PROJECT SUMMARY
Lung cancer causes about 25% of all cancer deaths worldwide. Early detection and effective treatment are
critical in reducing the mortality. Low-dose computed tomography (CT) is the recommended screening test for
lung cancer, however, its high false-positive rate leads to unnecessary biopsy and repeated radiation
exposure. Immune checkpoint inhibitors (ICIs) have revolutionized treatment for lung cancer, however, they
are only effective for a minority of patients. Predicting and monitoring responses to ICIs by tissue biopsy and
imaging are limited by invasive procedure, the lack of effective tumor biomarkers, pseudo progression, and
delayed response. Therefore, non-invasive, accurate and affordable methods are urgently needed to detect
lung cancer early and to effectively predict and monitor response to ICIs, aiding in improving patient outcomes.
Liquid biopsy detects tumor-derived biomarkers in body fluids such as blood, complements imaging and risk
factor data, allows sequential monitoring of cancer development, and thus represents a new and non-invasive
strategy to address these unmet needs. Exosomes are nano-sized extracellular vesicles secreted by cells.
They are actively involved in every step of cancer development and have emerged as promising cancer
biomarkers. We hypothesize that tumor-derived exosomes (TEXs) are highly sensitive and specific for lung
cancer early detection and treatment response prediction and monitoring, and the combination of TEX markers
provides superior diagnostic and predictive performances than single markers alone.

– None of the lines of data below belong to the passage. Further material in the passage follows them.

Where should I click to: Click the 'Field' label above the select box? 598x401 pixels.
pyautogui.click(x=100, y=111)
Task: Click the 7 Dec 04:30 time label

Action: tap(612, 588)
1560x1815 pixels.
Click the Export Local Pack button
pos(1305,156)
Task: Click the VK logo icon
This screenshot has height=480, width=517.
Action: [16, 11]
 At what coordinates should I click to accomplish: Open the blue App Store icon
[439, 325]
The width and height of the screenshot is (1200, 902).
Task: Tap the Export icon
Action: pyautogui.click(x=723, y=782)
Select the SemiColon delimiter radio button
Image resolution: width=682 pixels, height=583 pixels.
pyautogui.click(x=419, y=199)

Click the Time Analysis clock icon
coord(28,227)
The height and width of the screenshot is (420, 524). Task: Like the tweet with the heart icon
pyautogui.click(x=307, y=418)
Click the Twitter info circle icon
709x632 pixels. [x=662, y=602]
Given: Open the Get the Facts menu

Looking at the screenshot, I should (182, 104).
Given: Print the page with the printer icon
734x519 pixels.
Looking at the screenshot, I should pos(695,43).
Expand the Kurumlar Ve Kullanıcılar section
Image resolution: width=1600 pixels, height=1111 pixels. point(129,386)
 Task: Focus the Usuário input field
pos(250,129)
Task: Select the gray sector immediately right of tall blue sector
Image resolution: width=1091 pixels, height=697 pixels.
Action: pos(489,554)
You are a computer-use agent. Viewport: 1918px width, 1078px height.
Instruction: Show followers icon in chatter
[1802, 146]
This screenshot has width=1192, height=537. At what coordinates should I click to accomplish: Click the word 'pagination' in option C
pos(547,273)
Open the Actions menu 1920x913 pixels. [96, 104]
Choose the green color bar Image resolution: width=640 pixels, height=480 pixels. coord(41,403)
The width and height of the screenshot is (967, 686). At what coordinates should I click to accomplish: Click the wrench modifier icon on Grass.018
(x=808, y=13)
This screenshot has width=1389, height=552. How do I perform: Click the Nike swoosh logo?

A major challenge in developing exosomes-based cancer biomarkers is the separation of TEXs from
exosomes released by normal cells, the latter of which can render the test less sensitive or incapable of
detecting TEX biomarkers. To overcome this challenge, we have developed an exosome protein RNA one stop
(Exo-PROS) biosensor. The Exo-PROS assay first selectively captures TEXs from non-TEXs using cancer-
overexpressed markers, and then, for the first time, provides one-stop and in-situ quantitation of three types of
TEX biomarkers including proteins, microRNAs and carbohydrate antigens. In our pilot study, we demonstrated
that combined TEX biomarkers (EGFR, miR-21, LG3BP, miR-210, TF-Ag-a) distinguished lung cancer from
normal controls with sensitivity of 1.00 and specificity of 1.00. We also showed that TEX PD-L1, miR-21 and
TF-Ag-a successfully predicted the response to anti-PD-1 therapy in lung cancer patients. In this project, we
will (1) further develop the Exo-PROS assay and characterize its analytical performances including sensitivity,
specificity, linear range and repeatability; (2) determine the diagnostic values of Exo-PROS assay in lung
cancer early detection and demonstrate that Exo-PROS assay complements low dose CT and improves the
diagnostic accuracy; (3) evaluate Exo-PROS assay in predicting and monitoring response to anti-PD-1
therapy, and demonstrate that Exo-PROS assay is an effective test to complement tissue biopsy and imaging
modalities in clinical decision making and patient care.